Public Parking
A journal for storytelling, arguments, and discovery through tangential conversations.
Meditations on Significance When There’s Gold Underfoot
Wednesday, March 6, 2024 | Jasper Wrinch

I’ve been listening for the sound of a drill driven under. It’s coming any day now. The rumble and the crack of an old vein being revitalized. Recovering ounces that were overlooked by the old timers. A mechanical curtain to the wind sweeping through the willow, so that the rust can once again be followed into the rock. Uncovering an old route into the mountain side, widening the adit, digging that hole deeper. Back into the wrecked earth, seeping. All this in a town sitting in a bowl at the end of the highway. At the head of a lake whose tarnished shore had its contours changed in a boom and whose sediment settled into an uneasy equilibrium in the bust. This generational bust it has been wallowing in. Populations un-ballooning, buildings slumping under the snow load, paint peeling and scraped away. To be refreshed by colour and sound added back into a landscape wrung. Footings finally squeezed under the foundationless mine homes, constructed quick and left to warp in the shifting ground, to hold them up for longer than the boom ever was. They say this is a way out, but I could have sworn I saw the theatre full on a Wednesday night, all within the bust. Not significant. 

I’ve been overwhelmed by jargon as of late. Reading and rereading and trying to parse what an allowable tolerance actually sounds like through crisp winter air. To listen to the sound of a hotel door jingling open while the windows rattle from a blast from below. Counting out the minutes between logging trucks sweeping past the pub, inserting ore trucks in the respite to get a feeling for the tables and charts that are said to be accessible and easier to understand. I’ve been trying to understand appendices and their application to the life of an eight-year-old, but I can’t help but feel the grit of fire-smoke on my teeth in mid-July and I don’t know how much more dust and debris a community can inhale before an allowable tolerance has been breached. Not significant. 
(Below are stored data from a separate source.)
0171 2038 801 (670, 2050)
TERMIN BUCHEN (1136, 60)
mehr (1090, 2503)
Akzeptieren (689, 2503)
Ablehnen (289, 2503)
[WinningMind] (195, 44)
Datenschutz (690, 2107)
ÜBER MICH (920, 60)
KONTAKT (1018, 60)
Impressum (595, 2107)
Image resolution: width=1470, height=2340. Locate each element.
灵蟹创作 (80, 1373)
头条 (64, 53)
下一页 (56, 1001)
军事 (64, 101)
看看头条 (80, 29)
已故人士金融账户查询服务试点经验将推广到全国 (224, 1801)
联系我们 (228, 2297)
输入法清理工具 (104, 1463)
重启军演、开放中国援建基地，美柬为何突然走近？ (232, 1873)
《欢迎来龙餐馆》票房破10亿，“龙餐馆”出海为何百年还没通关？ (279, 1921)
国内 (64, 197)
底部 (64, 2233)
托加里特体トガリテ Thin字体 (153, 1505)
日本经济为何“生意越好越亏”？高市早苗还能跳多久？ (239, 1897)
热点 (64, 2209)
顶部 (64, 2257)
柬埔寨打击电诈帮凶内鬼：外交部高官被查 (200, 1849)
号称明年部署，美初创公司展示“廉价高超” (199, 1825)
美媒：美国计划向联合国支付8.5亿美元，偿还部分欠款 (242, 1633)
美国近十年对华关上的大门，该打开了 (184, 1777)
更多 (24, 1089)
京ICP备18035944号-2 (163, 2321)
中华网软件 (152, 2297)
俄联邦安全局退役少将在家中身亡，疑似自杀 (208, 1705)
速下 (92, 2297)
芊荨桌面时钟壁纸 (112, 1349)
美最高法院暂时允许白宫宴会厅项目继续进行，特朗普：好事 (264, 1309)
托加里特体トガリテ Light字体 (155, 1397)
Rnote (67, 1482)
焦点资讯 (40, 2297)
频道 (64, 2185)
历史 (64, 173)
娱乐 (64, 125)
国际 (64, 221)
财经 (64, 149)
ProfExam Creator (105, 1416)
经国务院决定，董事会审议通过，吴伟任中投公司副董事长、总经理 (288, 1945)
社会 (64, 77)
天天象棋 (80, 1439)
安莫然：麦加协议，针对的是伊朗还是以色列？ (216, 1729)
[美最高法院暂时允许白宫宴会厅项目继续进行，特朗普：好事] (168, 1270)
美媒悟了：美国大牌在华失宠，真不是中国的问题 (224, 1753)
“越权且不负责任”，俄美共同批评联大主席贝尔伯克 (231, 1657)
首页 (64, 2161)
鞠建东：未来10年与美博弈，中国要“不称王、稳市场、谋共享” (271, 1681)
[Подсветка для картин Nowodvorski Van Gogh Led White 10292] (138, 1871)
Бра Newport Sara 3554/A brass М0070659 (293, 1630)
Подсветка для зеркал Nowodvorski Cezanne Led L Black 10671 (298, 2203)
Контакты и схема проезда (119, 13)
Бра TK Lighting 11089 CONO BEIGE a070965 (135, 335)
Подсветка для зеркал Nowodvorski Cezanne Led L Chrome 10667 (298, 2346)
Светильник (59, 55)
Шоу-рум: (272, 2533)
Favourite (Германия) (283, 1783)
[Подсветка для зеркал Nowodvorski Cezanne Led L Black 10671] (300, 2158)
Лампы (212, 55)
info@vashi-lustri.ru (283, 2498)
I’ve been watching clear cuts from the highway. Flashing by, so slow even parallax cannot slow them down long enough for me to feel the weight of hectares of fireweed burning without shade. An irregular lattice through the patchwork. I thought I saw an old headframe peer down at me from across the lake, but a truck loaded with new ore from old workings obscured my view. I trundled past the old cabins crumbling, on their way to becoming rebuilt, so a splinter of history can be pulled from an accumulation of a life. Picked over and drawn out from anthropological tailings. Washing away a hillside, again and again, so the story of an overflowing pan can be taken from the sluice as the hillside washes away. So footprints can no longer be claimed to have existed before the rush. So a lilting voice can maintain an archive of those who understood that itch and cast aside those who don’t. Not significant. 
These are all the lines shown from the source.